Na Guatemala, apenas cerca de 5% das cidades com menos de 2 mil habitantes têm estações de tratamento centralizadas; e na Bacia do Lago Atitlán, naquele mesmo país, cerca de 12% da população não está conectada a nenhum tipo de sistema de saneamento. Se existe alguma infra-estrutura , seu principal objetivo é apenas coletar as águas residuais, não tratá-las e reintroduzi-las no ciclo da água.
A situação é ainda mais problemática se considerarmos que, de acordo com o Fundo de Populações das Nações Unidas, os moradores de pequenas e médias cidades na América Latina duplicarão nos próximos 15 anos, um número que novamente dobrará nas próximas três décadas. Ainda assim, a maior parte dos esforços para melhorar a gestão de águas residuais concentra-se nas grandes cidades da região.

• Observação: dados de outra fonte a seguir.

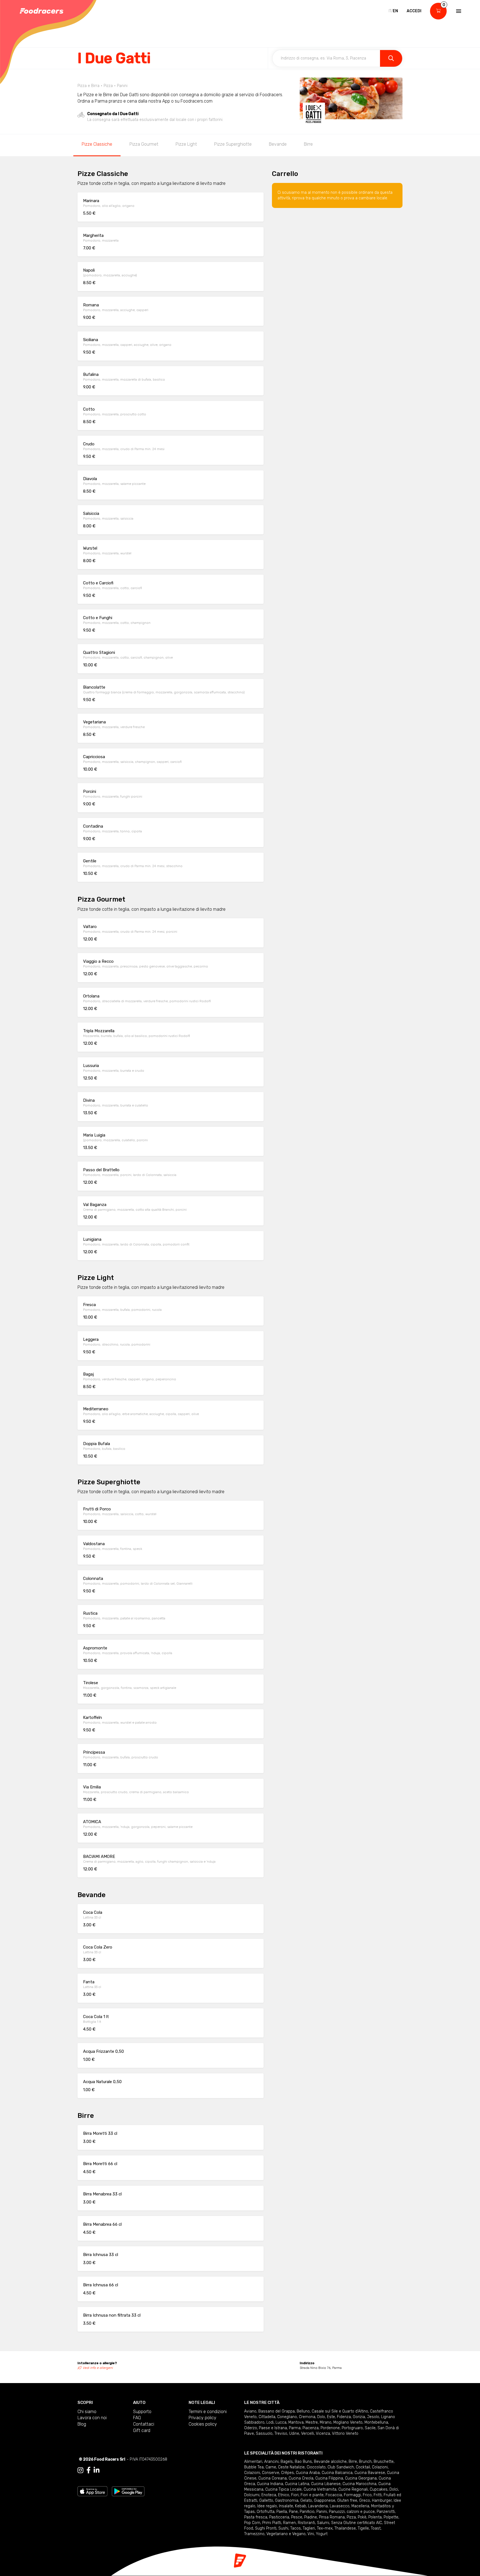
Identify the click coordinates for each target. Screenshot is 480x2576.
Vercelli (307, 2433)
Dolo (321, 2416)
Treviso (280, 2433)
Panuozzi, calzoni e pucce (352, 2511)
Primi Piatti (271, 2522)
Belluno (303, 2411)
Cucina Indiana (270, 2483)
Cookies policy (203, 2424)
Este (331, 2416)
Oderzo (250, 2428)
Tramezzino (254, 2534)
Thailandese (345, 2528)
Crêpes (287, 2472)
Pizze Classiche (97, 144)
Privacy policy (202, 2417)
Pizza (351, 2517)
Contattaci (143, 2424)
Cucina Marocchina (359, 2483)
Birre (308, 144)
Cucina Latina (297, 2483)
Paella (281, 2511)
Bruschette (384, 2461)
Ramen (289, 2522)
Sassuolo (264, 2433)
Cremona (307, 2416)
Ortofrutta (265, 2511)
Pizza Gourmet (143, 144)
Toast (376, 2528)
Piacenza (310, 2428)
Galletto (266, 2500)
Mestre (312, 2422)
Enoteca (268, 2495)
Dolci (393, 2489)
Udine (294, 2433)
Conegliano (287, 2416)
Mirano (325, 2422)
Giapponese (324, 2500)
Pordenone (330, 2428)
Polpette (391, 2517)
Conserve (270, 2472)
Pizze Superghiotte (233, 144)
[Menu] (458, 11)
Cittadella (267, 2416)
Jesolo (373, 2416)
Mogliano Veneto (347, 2422)
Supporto (142, 2411)
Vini (311, 2534)
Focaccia (334, 2495)
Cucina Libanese (326, 2483)
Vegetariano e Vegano (286, 2534)
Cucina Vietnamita (320, 2489)
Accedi (414, 11)
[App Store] (93, 2490)
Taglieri (309, 2528)
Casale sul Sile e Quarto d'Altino (340, 2411)
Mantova (296, 2422)
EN (395, 11)
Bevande (278, 144)
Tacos (295, 2528)
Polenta (375, 2517)
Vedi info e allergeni (98, 2368)
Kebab (300, 2506)
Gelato (306, 2500)
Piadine (310, 2517)
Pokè (362, 2517)
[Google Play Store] (128, 2490)
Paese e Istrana (273, 2428)
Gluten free (347, 2500)
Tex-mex (324, 2528)
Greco (364, 2500)
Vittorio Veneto (345, 2433)
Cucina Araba (308, 2472)
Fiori (295, 2495)
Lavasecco (339, 2506)
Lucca (281, 2422)
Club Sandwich (341, 2467)
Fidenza (344, 2416)
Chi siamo (87, 2411)
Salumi (323, 2522)
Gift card (141, 2430)
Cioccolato (316, 2467)
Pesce (296, 2517)
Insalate (286, 2506)
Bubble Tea (254, 2467)
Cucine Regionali (353, 2489)
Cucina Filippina (329, 2478)
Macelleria (360, 2506)
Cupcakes (379, 2489)
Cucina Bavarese (369, 2472)
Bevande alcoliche (330, 2461)
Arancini (271, 2461)
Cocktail (363, 2467)
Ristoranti (306, 2522)
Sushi (283, 2528)
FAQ (137, 2417)
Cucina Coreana (272, 2478)
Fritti (378, 2495)
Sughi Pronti (265, 2528)
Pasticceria (279, 2517)
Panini (321, 2511)
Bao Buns (303, 2461)
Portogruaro (352, 2428)
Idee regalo (267, 2506)
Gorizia (359, 2416)
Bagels (287, 2461)
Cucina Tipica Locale (283, 2489)
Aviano (250, 2411)
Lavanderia (318, 2506)
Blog (82, 2424)
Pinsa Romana (332, 2517)
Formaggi (352, 2495)
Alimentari (253, 2461)
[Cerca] (391, 58)
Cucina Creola (301, 2478)
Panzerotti (386, 2511)
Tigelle (363, 2528)
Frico (367, 2495)
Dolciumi (251, 2495)
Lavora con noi (92, 2417)
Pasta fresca (255, 2517)
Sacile (370, 2428)
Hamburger (382, 2500)
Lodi (270, 2422)
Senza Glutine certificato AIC (356, 2522)
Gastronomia (286, 2500)
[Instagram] (80, 2470)
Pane (293, 2511)
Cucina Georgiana (361, 2478)
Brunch (365, 2461)
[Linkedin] (96, 2470)
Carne (271, 2467)
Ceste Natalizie (291, 2467)
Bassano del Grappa (276, 2411)
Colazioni (380, 2467)
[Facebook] (88, 2470)
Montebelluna (376, 2422)
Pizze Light (186, 144)
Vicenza (323, 2433)
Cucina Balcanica (337, 2472)
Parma (295, 2428)
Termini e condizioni (208, 2411)
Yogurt (322, 2534)
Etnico (283, 2495)
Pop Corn (252, 2522)
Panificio (307, 2511)
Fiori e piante (312, 2495)
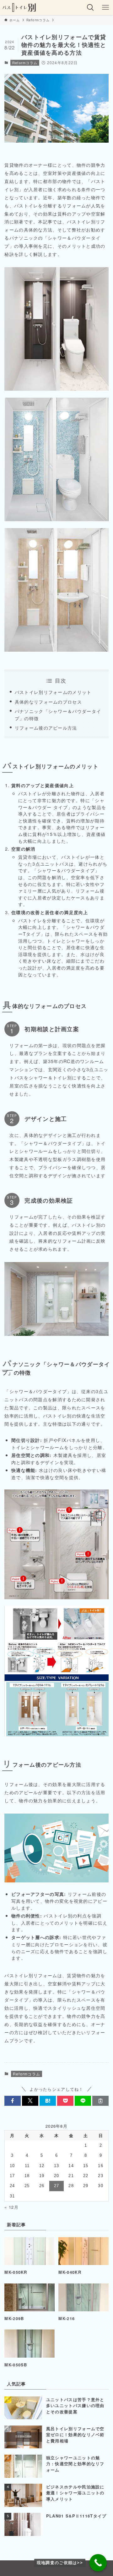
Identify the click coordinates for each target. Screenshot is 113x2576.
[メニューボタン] (105, 7)
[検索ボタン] (90, 7)
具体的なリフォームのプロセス (48, 701)
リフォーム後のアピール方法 (46, 727)
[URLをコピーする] (100, 2101)
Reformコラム (25, 62)
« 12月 (11, 2207)
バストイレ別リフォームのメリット (53, 692)
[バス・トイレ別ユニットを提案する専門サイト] (19, 7)
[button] (12, 2101)
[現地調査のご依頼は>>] (98, 2562)
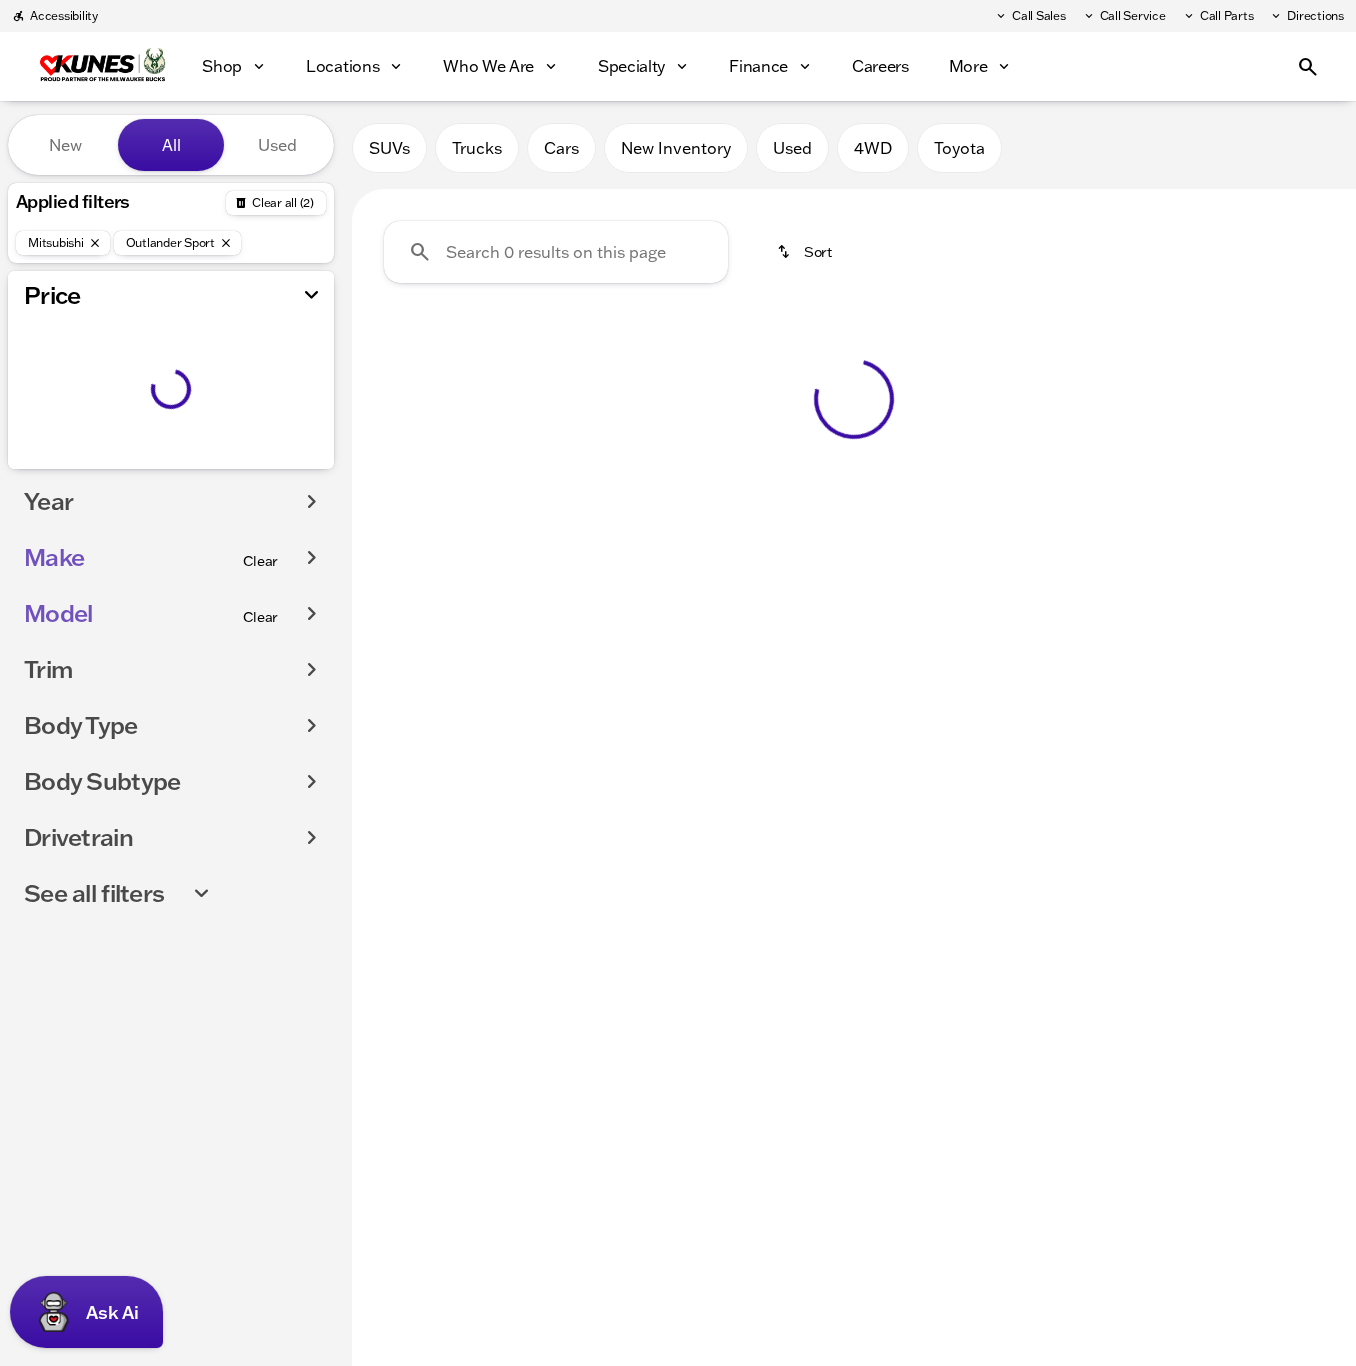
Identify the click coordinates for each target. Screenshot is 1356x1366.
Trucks (477, 148)
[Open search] (1308, 67)
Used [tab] (277, 145)
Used (792, 148)
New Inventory (676, 148)
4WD (873, 148)
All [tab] (171, 145)
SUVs (389, 148)
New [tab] (65, 145)
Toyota (959, 148)
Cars (561, 148)
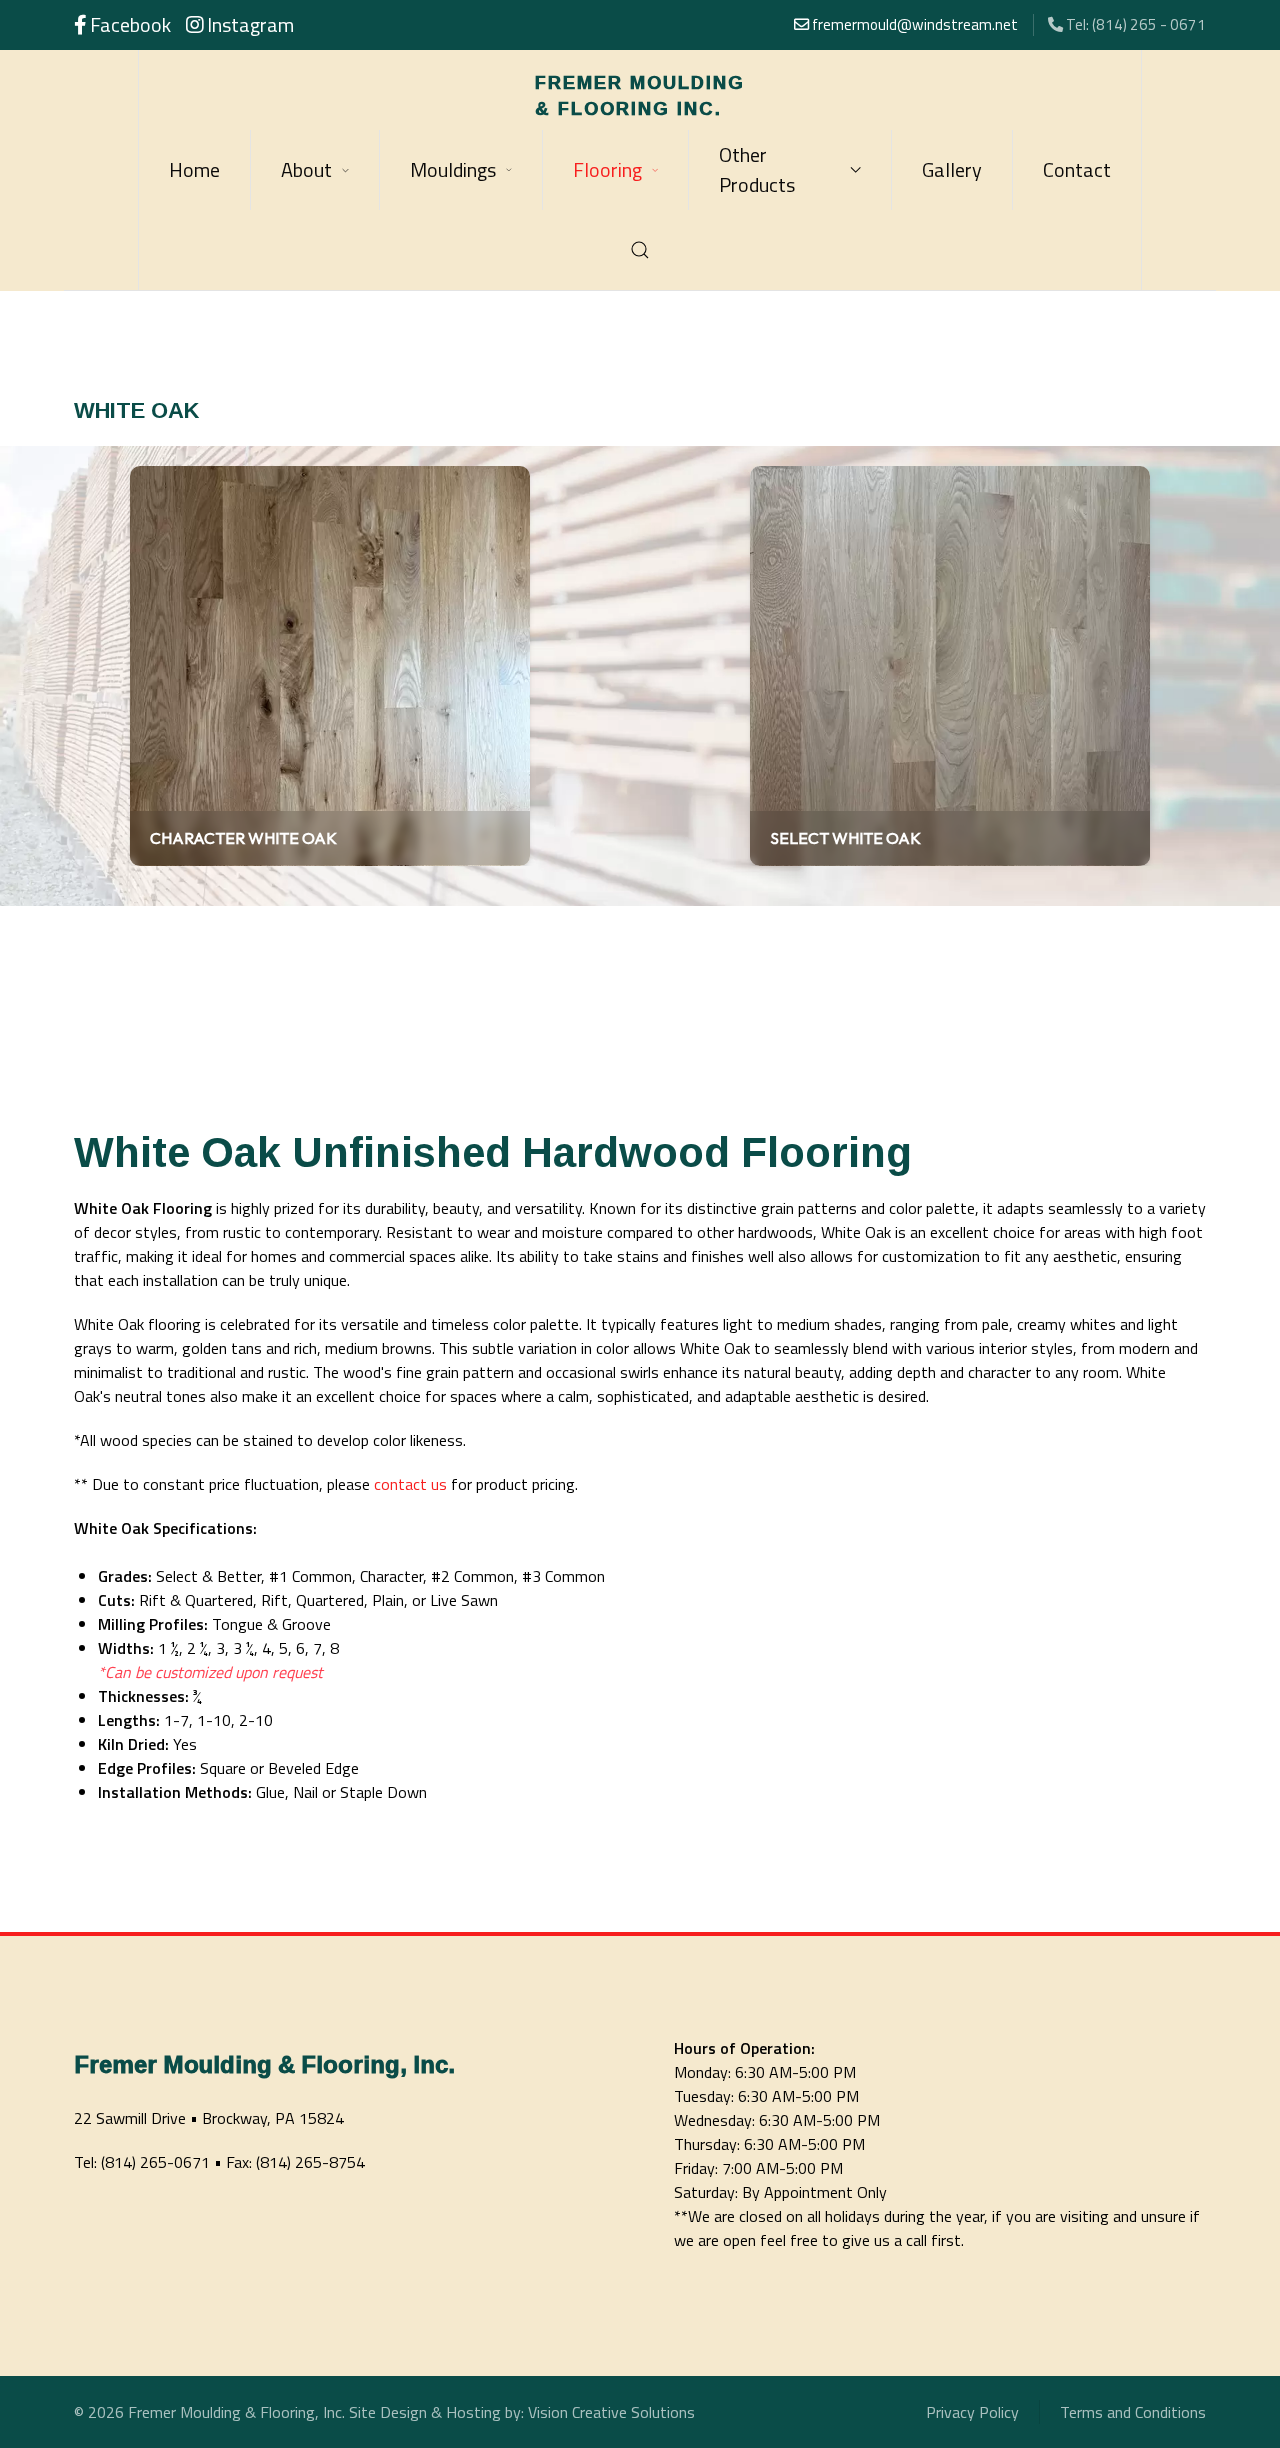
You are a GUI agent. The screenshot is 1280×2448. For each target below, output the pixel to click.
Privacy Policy (972, 2412)
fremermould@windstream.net (913, 24)
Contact (1077, 169)
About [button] (306, 169)
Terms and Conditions (1133, 2412)
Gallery (952, 169)
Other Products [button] (757, 169)
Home (194, 169)
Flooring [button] (607, 169)
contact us (410, 1484)
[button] (640, 250)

Imagine que fora de uma dessas pequenas cidades encontra-se um belo terreno: à superfície, é esteticamente agradável e oferece refúgio para a vida selvagem local. Debaixo, há um pântano que trata águas residuais e produz energia. A energia gerada evita que as famílias precisem recorrer ao uso de lenha recolhida na natureza ou a estrume como combustível para cozinhar. Além disso, o escoamento deste pântano pode ser usado em segurança para a irrigação de plantações.
Este não é um panorama imaginário. É o que se chama de “ambiente de pântano construído“, que já está em prática em pequena escala em todo o mundo.
Como parte de uma equipe que estuda o potencial dos ambientes de pântano, analisamos 800 exemplos de biomassa em mais de 20 países.
Descobrimos que, dependendo do clima e do tipo de plantas utilizadas na construção deste tipo de pântano, poderiam ser irrigados diariamente até 45 hectares de terra com água residual. Isso reduziria a necessidade de água fresca para irrigação e de energia para o seu bombeamento.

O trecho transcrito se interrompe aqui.